Patofisiologi Pityriasis Rosea
Patofisiologi pityriasis rosea dikaitkan dengan proses infeksi, terutama infeksi virus. Dugaan ini didukung oleh temuan berbagai sel imun dalam lesi pityriasis rosea yang sesuai dengan infeksi virus, terutama human herpesvirus 6 dan 7 (HHV-6 dan HHV-7). Oleh sebab itu, salah satu terapi yang digunakan adalah antiviral, seperti acyclovir.
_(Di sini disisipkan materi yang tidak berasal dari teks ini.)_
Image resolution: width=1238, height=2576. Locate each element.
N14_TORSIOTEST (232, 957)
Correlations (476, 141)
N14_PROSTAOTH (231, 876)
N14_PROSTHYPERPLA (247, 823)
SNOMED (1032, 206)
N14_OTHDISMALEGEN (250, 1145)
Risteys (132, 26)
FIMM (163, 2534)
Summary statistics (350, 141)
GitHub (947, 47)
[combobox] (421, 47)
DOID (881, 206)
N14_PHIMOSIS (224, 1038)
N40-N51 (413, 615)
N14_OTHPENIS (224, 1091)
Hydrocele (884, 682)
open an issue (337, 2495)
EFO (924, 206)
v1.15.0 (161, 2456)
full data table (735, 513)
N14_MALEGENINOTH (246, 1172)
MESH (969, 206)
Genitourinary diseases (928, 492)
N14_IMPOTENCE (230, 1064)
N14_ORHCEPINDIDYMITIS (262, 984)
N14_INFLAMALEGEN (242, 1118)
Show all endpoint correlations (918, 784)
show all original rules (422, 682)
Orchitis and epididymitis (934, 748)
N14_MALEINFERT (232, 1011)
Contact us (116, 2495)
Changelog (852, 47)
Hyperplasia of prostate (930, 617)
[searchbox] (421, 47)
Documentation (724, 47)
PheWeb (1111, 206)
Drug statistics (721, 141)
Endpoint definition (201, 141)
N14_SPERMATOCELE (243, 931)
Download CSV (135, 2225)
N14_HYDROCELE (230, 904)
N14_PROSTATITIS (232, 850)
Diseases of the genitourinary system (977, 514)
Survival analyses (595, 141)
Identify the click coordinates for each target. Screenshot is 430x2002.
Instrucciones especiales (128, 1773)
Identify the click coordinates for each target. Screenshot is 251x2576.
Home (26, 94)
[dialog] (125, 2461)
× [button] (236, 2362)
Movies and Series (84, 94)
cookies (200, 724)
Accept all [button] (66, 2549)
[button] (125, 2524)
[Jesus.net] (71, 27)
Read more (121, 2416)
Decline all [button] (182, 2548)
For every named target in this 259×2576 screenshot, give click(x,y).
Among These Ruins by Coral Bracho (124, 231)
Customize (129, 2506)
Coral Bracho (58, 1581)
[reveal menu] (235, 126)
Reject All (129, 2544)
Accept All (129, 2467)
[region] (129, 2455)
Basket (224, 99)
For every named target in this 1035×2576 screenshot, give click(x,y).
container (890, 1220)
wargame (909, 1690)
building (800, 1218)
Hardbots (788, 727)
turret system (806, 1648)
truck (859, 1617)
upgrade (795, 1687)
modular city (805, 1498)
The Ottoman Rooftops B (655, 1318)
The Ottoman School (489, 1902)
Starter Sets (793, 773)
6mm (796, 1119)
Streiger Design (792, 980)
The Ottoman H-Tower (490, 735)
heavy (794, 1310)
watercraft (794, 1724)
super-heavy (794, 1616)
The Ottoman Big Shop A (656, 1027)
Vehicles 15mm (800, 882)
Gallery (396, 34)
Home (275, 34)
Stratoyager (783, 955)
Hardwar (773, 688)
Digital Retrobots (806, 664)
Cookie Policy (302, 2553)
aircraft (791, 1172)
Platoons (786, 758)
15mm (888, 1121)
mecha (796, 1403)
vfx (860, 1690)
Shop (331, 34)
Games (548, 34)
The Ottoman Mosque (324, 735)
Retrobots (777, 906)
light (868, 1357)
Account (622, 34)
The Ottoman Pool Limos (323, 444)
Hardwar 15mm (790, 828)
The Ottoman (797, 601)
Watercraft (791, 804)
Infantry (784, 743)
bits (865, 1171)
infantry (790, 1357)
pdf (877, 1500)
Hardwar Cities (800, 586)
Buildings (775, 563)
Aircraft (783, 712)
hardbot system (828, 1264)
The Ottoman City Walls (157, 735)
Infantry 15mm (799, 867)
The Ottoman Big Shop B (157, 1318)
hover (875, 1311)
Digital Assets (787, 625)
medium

Pada lesi, tidak ditemukan sel natural killer (NK) and sel B, menandakan adanya dominansi dari imunitas yang diperantarai sel T. Pada dermis, ditemukan peningkatan sel CD4 dan sel Langerhans, yang menggambarkan adanya antigen viral. Selain itu, ditemukan juga anti-imunoglobulin M (IgM) dalam keratinosit, yang mungkin berhubungan dengan fase eksantema pada infeksi virus.[1,3]
Studi oleh Drago, et al. menyatakan beberapa sitokin lain juga menjadi pembeda antara pasien pityriasis rosea dengan orang sehat. Beberapa sitokin yang diduga berperan, antara lain IL-17, interferon gamma (IFN-γ), vascular endothelial growth factor (VEGF), dan CXCL10.[7]